However, these represent two fundamentally different models, raising an important question: which development path is more suitable for decentralized gaming platforms?
Evolution of Traditional Gaming Platforms
Before discussing decentralized gaming platforms, it's essential to understand the evolution of traditional game industry platforms. We categorize gaming platforms into three types: studio model, engine development model, and distribution platform model.
The studio model starts with a game development studio that gradually grows into a large company owning multiple game IPs. These companies attract players by continuously releasing new games or sequels, adjusting and improving based on player feedback. A prime example is Blizzard Entertainment. Founded in 1991, Blizzard began as a computer game development studio with its first title being Warcraft. The release of World of Warcraft elevated Blizzard to a leadership position in the gaming industry. Today, Blizzard is part of Activision Blizzard and owns renowned franchises such as World of Warcraft, StarCraft, and Diablo.

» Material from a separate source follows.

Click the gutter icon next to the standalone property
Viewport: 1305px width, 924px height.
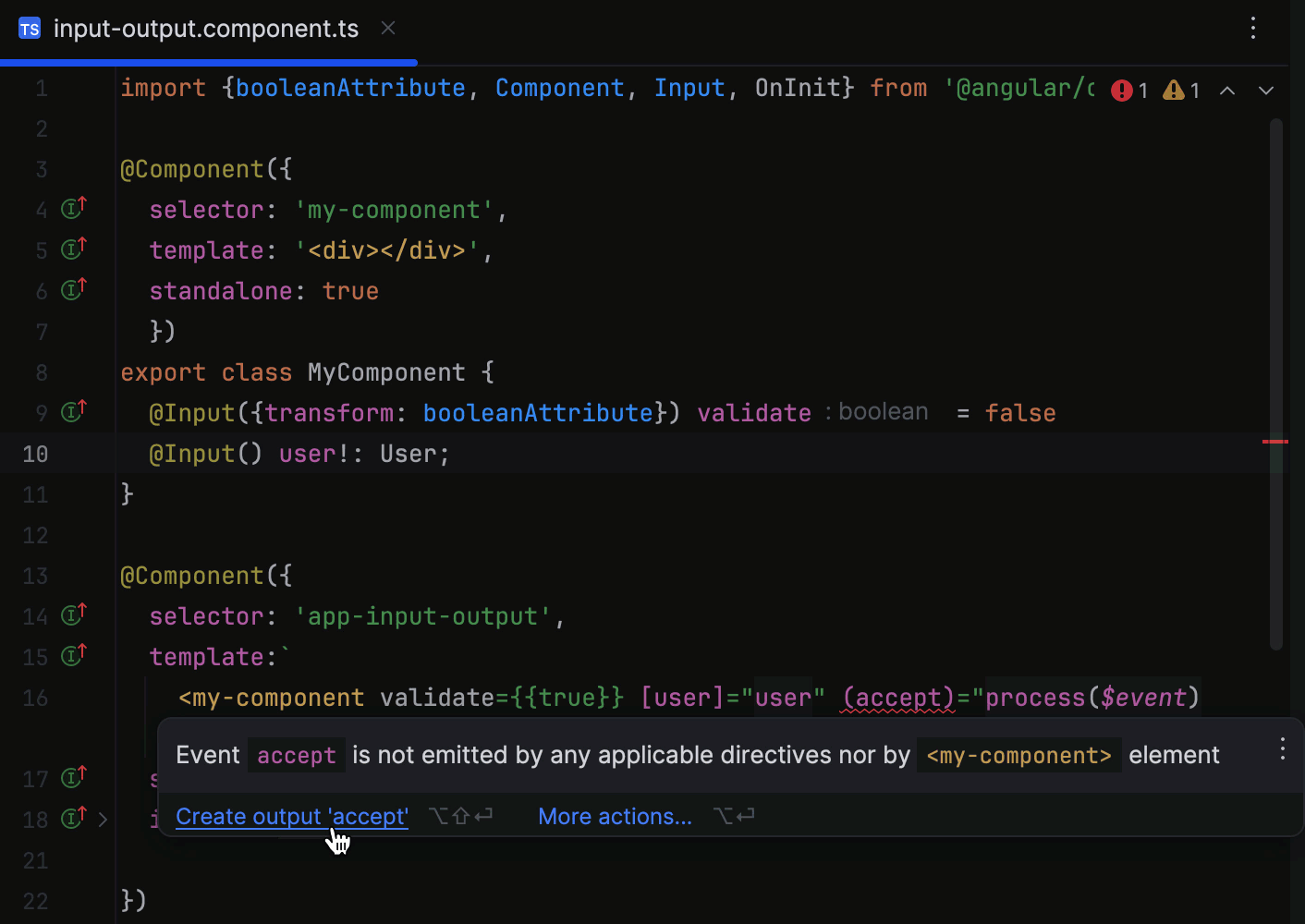click(x=73, y=289)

Top global gaming companies and their representative titles
The studio model is one of the most common approaches in the traditional gaming industry. Today’s leading game studios typically started with a single hit game and gradually built their influence in the industry.
The engine development model is a relatively newer approach, with Roblox being one of the most prominent examples. Roblox is a community-driven virtual world platform that allows users to design and create their own games, then share and play them within the ecosystem. It provides tools for game creation, a virtual currency system, and monetization features.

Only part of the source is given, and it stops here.